We are celebrating the release of humble, and the new features it brings to enable hardware acceleration for graphs of nodes.
This is a culmination of a 9 month collaboration with Open Robotics to improve ROS performance on hardware accelerated platforms. Our thanks and appreciation goes to Chris Lalancette, Audrow Nash, Gonzalo de Pedro, and William Woodall for all of their hard and relentless efforts; special thanks to Brian Gerkey for partnering on this work.
As robotics applications embrace AI, CV, and other compute intensive workloads, it has become imperative to enable hardware acceleration in ROS. With hardware acceleration, these applications can perform more functions with higher throughput, and better perf/watt. Realizing these benefits are often specific to the hardware implementation and therefore need to be abstracted from ROS.
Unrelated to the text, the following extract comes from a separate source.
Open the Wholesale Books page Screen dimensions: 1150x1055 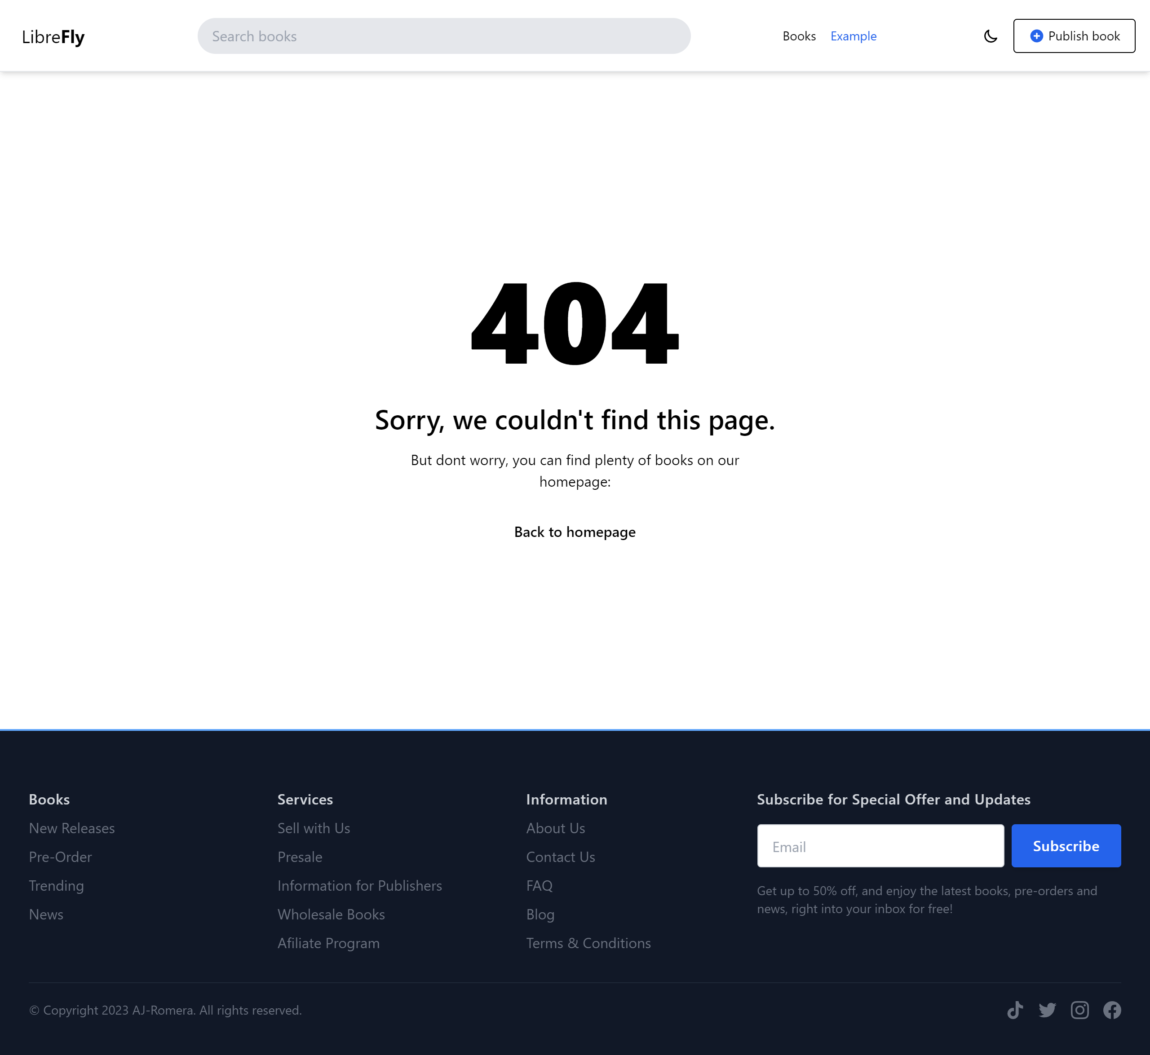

(example graph of nodes using hardware acceleration in Foxy (top graph) compared to use of type adaption in Humble (bottom graph). Type adaptation reduces copies from CPU to GPU in a pipeline of nodes, while increasing concurrency between the CPU and GPU)
TYPE ADAPTATION
ROS topics can be adapted to a format better suited for acceleration in hardware using type adaptation (REP-2007). A node using an adapted type, can publish, and/or receive the adapted type. Nodes using an adapted type, need to provide functions to convert from the standard type, to the adapted type, and visa-versa. This enables a graph of nodes to use an adapted type which can improve CPU and hardware acceleration concurrency, offload the CPU from compute tasks, and eliminate memory copies between the CPU and hardware accelerator.
TYPE NEGOTIATION
With a graph of ROS nodes using an adapted type, we can further benefit from optimizing the type used between nodes in the graph. Nodes supporting type negotiation (REP-2009) can share a list of types they support as a publisher, and as a subscriber with a weight indicating their preferences. ROS will review the publishers and subscribers participating in type negotiation, and optimize for preferences while maintaining compatibility with nodes that do not support type negotiation. Preferences are a way to reflect performance, or cost of the type, and should be tuned by the developer of the node, but can be overridden by the application developer.
(profile of Jetson AGX Xavier, with 89ms on Foxy vs 32ms on Humble with type adaptation for the same graph of nodes)
As performance was improved with type adaptation, and type negotiation, intra-process topic passing in ROS became a bottleneck. Nsight Systems was used to profile message passing to identify areas for improvement. Changes were made in rcl.cpp to reduce shared memory pointer copies and checking to print debug messages.
(ROS2 node graph operating in sequence on 1080p CUDA buffers in Foxy vs the same node graph in Humble with Type Adaptation; results measured in Hz on Jetpack 5.0 developer preview, Ubuntu 20.04 with Jetson AGX Orin and Xavier. Graph of nodes is designed to test framework performance by minimizing compute workload, bringing focus to overhead in the ROS Client Library)
In pixel processing Jetson AGX Orin went from 0.55 gigapixels/sec in Foxy to 4 gigapixels/sec in Humble on this test.
Hardware accelerated graphs of nodes using type adaption and type negotiation improve performance, concurrency, and perf/watt. There are other alternative approaches to implementing hardware acceleration which fork ROS, bypass ROS topics or introduce incompatibilities with existing nodes. Type adaptation and type negotiation are native to ROS with Humble, compatible with existing nodes, and open to all types of hardware accelerators including GPUs, DSPs, NN accelerators, and other HW blocks.
We are implementing type adaptation and type negotiation in NITROS (NVIDIA Isaac Transport for ROS) to optimize hardware acceleration for ROS2 Humble; this will be released in Isaac ROS late June.